## Exercise materials
········
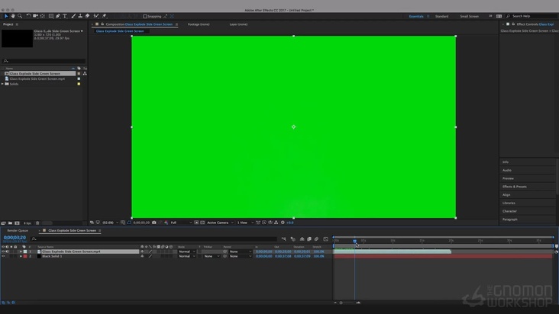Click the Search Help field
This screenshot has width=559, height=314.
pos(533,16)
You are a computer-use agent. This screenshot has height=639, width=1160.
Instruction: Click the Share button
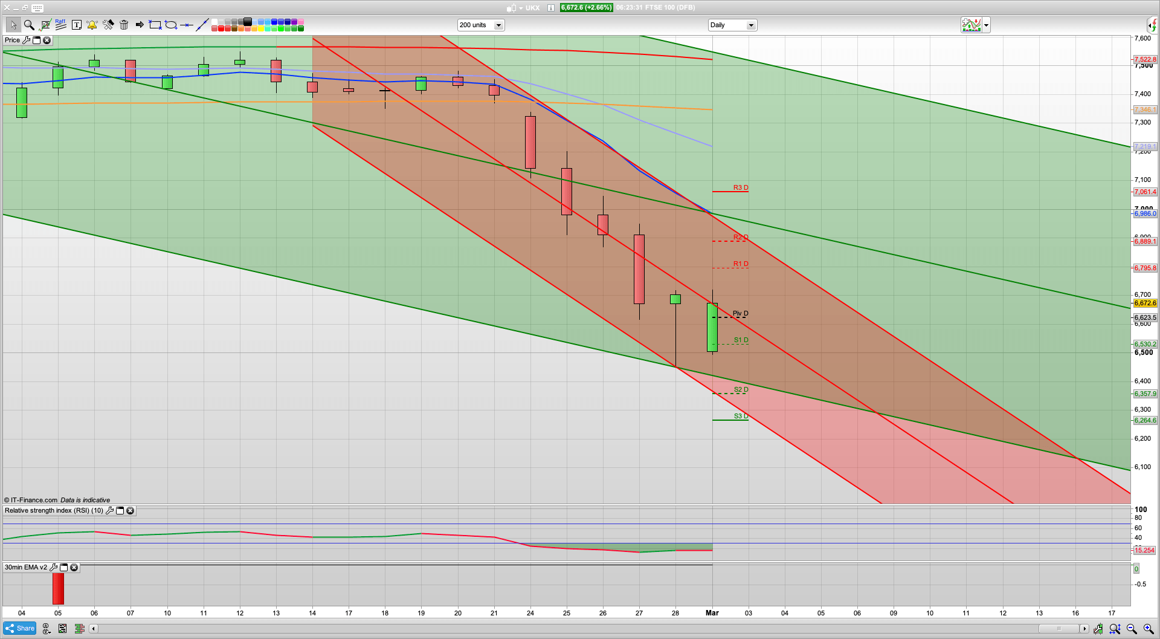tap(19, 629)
········
## What is being asked
Lines from the one that contains "You are a computer-use" through the last line of the data above are to be extracted exactly, with no pictures and no other lines.

## Response to this exercise
You are a computer-use agent. This screenshot has height=639, width=1160.
Instruction: Click the Share button
tap(19, 629)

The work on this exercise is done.